SUPPLIED PASSAGE
Weirdly, according to the filelist for Zesty, there is only an installer for Docker 17.05, which is why the Zesty install fails with our current default of 17.06

I think the simplest solution that addresses the most use-cases is to switch the default setup script to Docker's official convenience scripts.

This will remove the need to manually upgrade the default version - we could even have docker_version be used to specify stable or edge instead of an absolute version number. Since most people who need a specific version of Docker will know what they are doing, it's not such a big deal to have to look up a Rancher setup script and calculate the checksum.

The only downside I see is that we will lose some determinism: we could experience problems with the role related to a botched release of the Docker convenience script or Docker itself. Also, we will not be able to reproduce test results based on the official convenience script, since it changes over time and there is no archive.

However, this could be mitigated in our to-be-written integration tests by using the Rancher scripts on known working OSs and only fall back to the official script if they fail.

The ultimate solution would be to implement our own install logic rather than relying on third-party scripts, but as we've discussed previously this would require a significant amount of new work to cover the OS versions and distros we currently support.

To be clear: there is a functioning workaround for this issue, by using the official Docker convenience scripts

mongrelion commented 6 years ago

@marcusianlevine at this point I'm not really sure which way to go. Rewriting the whole thing can be expensive. Not supporting the latest Ubuntu version could also annoy people but so far we only have one complaint.

It's been about a month already. Is this not yet supported by the Rancher scripts? #wishfulthinking

martinandersson commented 6 years ago

Tried to install 17.09, same problem.

But, I also tried the latest and greatest 17.12 and this guy works just fine.

playbook.yml:

roles: - role: mongrelion.docker   docker_version: '17.12'   setup_script_md5_sum: 9adc4109fa5115bf6f7eef8d3e4ae950   vagrant: yes

Given what a pain in the ass it is to fix obsolete issues, I guess we can label this one "wontfix" and close it?

marcusianlevine commented 6 years ago

Agreed @martinanderssondotcom

RECORDS FOR PROCESSING
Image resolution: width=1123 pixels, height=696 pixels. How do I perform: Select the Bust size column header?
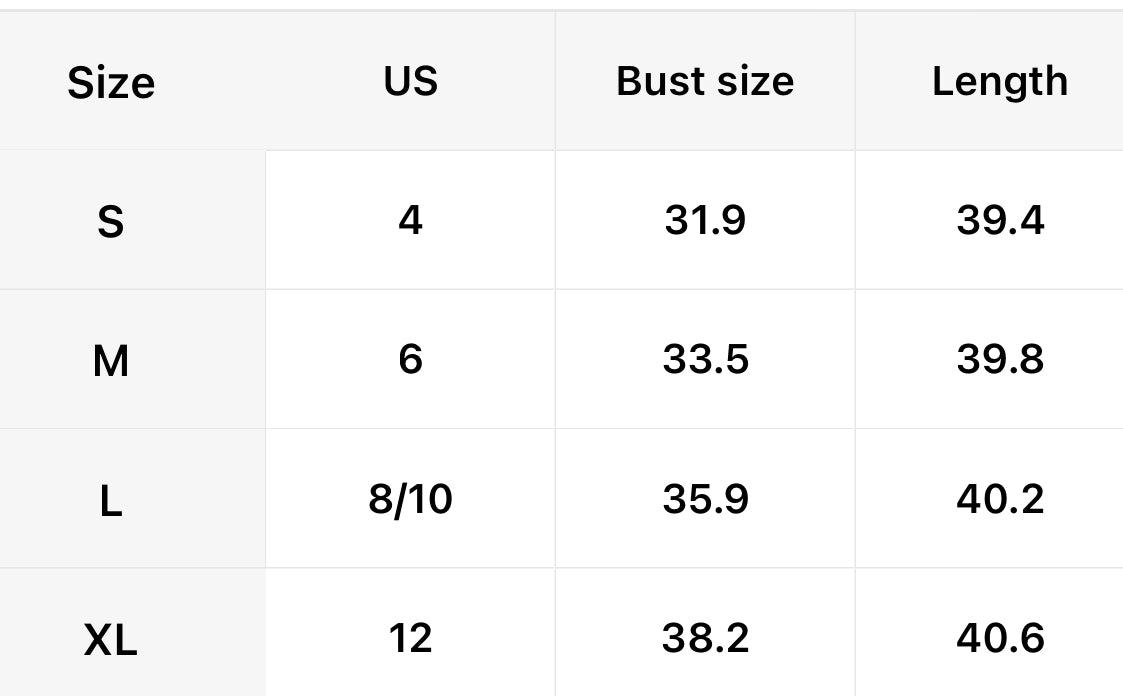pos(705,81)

* * *

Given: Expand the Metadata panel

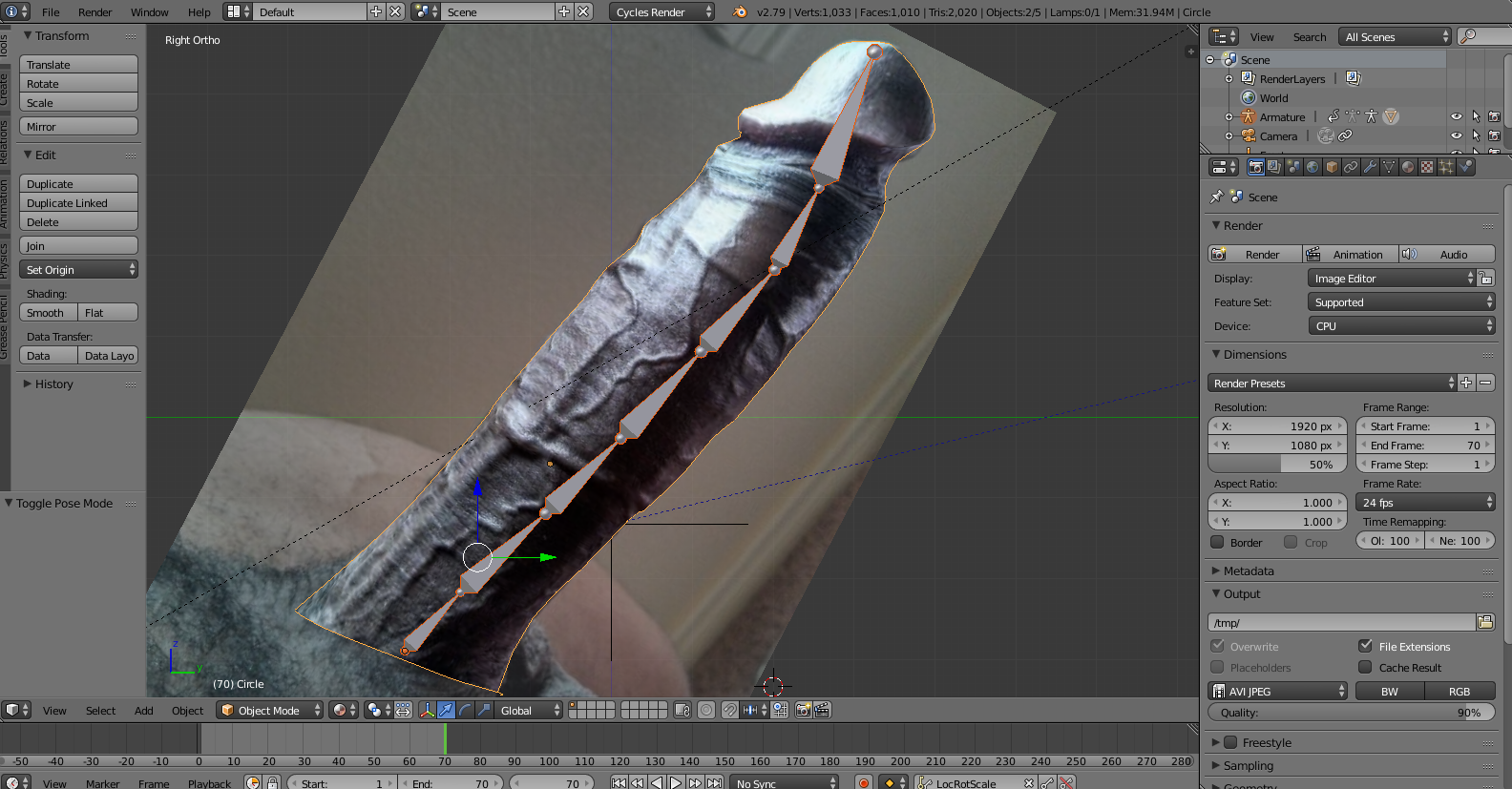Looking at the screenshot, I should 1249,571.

* * *

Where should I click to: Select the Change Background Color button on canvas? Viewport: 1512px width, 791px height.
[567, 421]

WRITTEN PROBLEM A
Reproduce the forum thread in full, word for word.
WRITTEN PROBLEM B
Count how many lines of the entries contain the word "width", and reply with the number alone.
The forum thread and the entries are unrelated to each other.

CORRECT ANSWER A
Weirdly, according to the filelist for Zesty, there is only an installer for Docker 17.05, which is why the Zesty install fails with our current default of 17.06

I think the simplest solution that addresses the most use-cases is to switch the default setup script to Docker's official convenience scripts.

This will remove the need to manually upgrade the default version - we could even have docker_version be used to specify stable or edge instead of an absolute version number. Since most people who need a specific version of Docker will know what they are doing, it's not such a big deal to have to look up a Rancher setup script and calculate the checksum.

The only downside I see is that we will lose some determinism: we could experience problems with the role related to a botched release of the Docker convenience script or Docker itself. Also, we will not be able to reproduce test results based on the official convenience script, since it changes over time and there is no archive.

However, this could be mitigated in our to-be-written integration tests by using the Rancher scripts on known working OSs and only fall back to the official script if they fail.

The ultimate solution would be to implement our own install logic rather than relying on third-party scripts, but as we've discussed previously this would require a significant amount of new work to cover the OS versions and distros we currently support.

To be clear: there is a functioning workaround for this issue, by using the official Docker convenience scripts

mongrelion commented 6 years ago

@marcusianlevine at this point I'm not really sure which way to go. Rewriting the whole thing can be expensive. Not supporting the latest Ubuntu version could also annoy people but so far we only have one complaint.

It's been about a month already. Is this not yet supported by the Rancher scripts? #wishfulthinking

martinandersson commented 6 years ago

Tried to install 17.09, same problem.

But, I also tried the latest and greatest 17.12 and this guy works just fine.

playbook.yml:

roles: - role: mongrelion.docker   docker_version: '17.12'   setup_script_md5_sum: 9adc4109fa5115bf6f7eef8d3e4ae950   vagrant: yes

Given what a pain in the ass it is to fix obsolete issues, I guess we can label this one "wontfix" and close it?

marcusianlevine commented 6 years ago

Agreed @martinanderssondotcom

CORRECT ANSWER B
2